-- Begin RECORD SET --

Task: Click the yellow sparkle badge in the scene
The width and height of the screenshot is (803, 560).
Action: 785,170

-- End RECORD SET --
-- Begin RECORD SET --

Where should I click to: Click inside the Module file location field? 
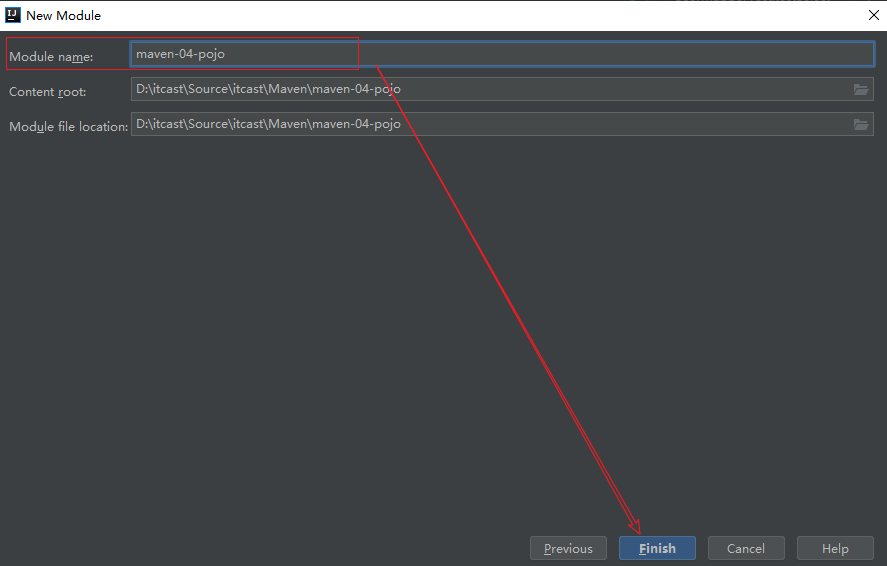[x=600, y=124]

-- End RECORD SET --

[THE REQUEST]: Rewrite the data from the line with "Task: Click the" up to and including the line with "Action: 785,170", putting "golden" in place of "yellow" and changing nothing else.

[EXERCISE OUTPUT]:
Task: Click the golden sparkle badge in the scene
The width and height of the screenshot is (803, 560).
Action: 785,170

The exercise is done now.